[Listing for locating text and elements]
———

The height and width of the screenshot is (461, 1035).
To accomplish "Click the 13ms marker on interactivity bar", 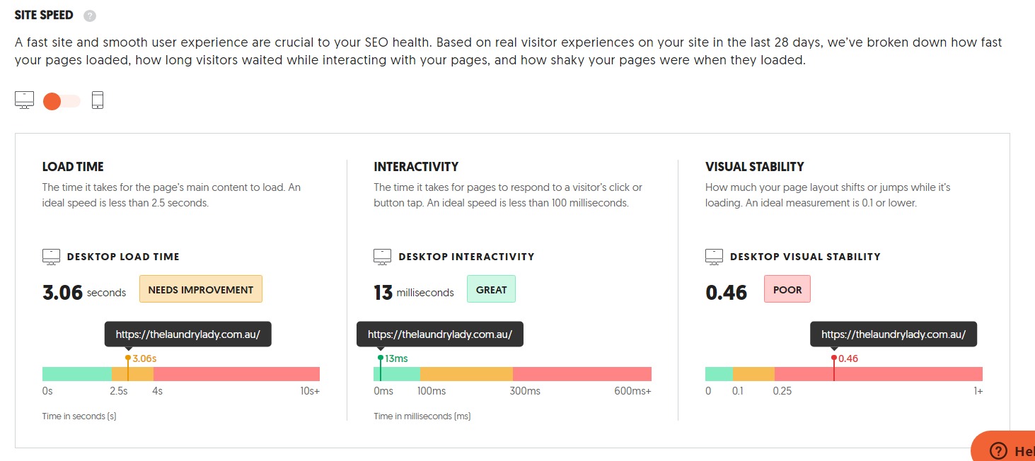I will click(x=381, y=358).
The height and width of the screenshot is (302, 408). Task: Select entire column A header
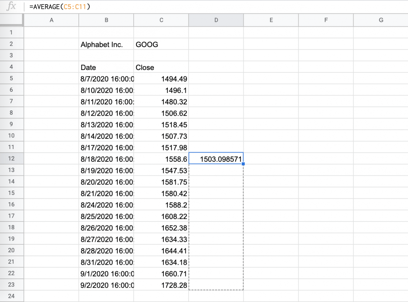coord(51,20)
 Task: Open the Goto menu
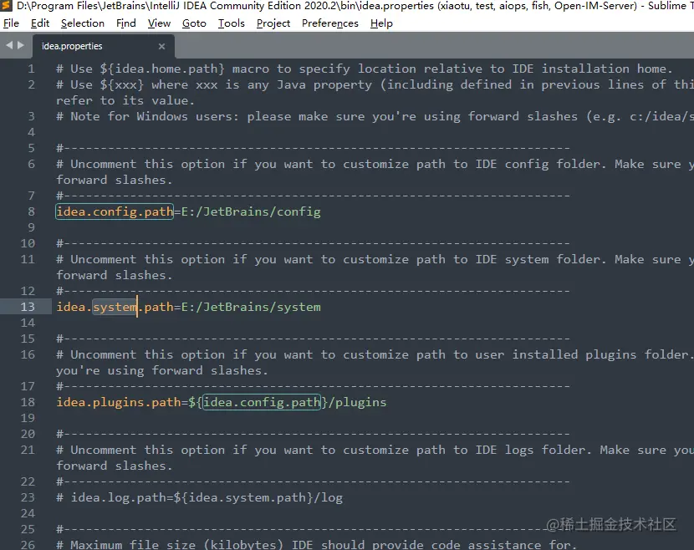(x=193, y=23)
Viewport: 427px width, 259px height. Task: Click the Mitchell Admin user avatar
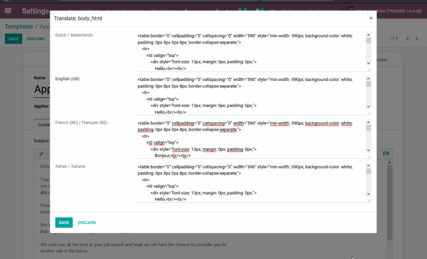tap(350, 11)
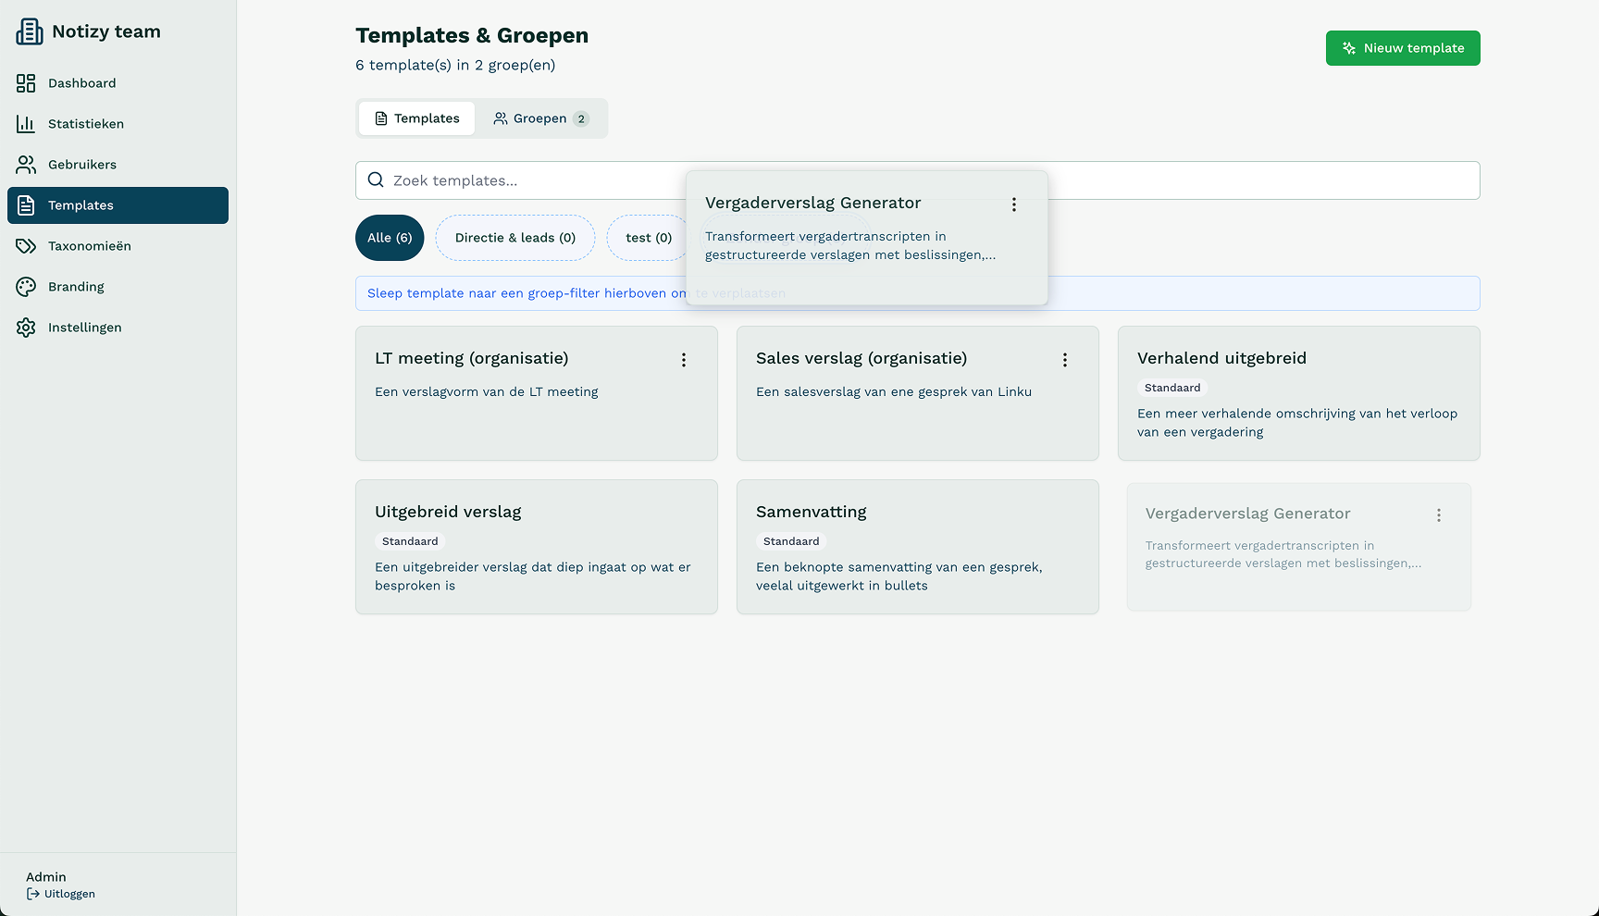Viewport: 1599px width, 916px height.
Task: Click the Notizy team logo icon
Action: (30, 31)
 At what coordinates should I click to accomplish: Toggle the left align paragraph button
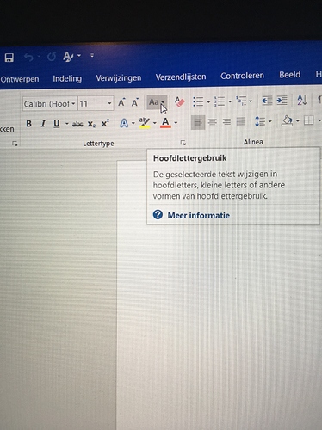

———

**Given problem:** Reproduce the lines of the listing exactly, beginning with the line that contains "The height and width of the screenshot is (302, 408)." and continuing through the end of the listing, and leave the pictures out of your answer.

**Output:**
The height and width of the screenshot is (302, 408). Task: Select entire column A header
coord(51,20)
 Task: Open the Goto menu
(x=193, y=23)
Viewport: 427px width, 259px height. Task: Click the Mitchell Admin user avatar
tap(350, 11)
Viewport: 1599px width, 916px height.
Task: Click the Notizy team logo icon
Action: (30, 31)
 At what coordinates should I click to accomplish: Toggle the left align paragraph button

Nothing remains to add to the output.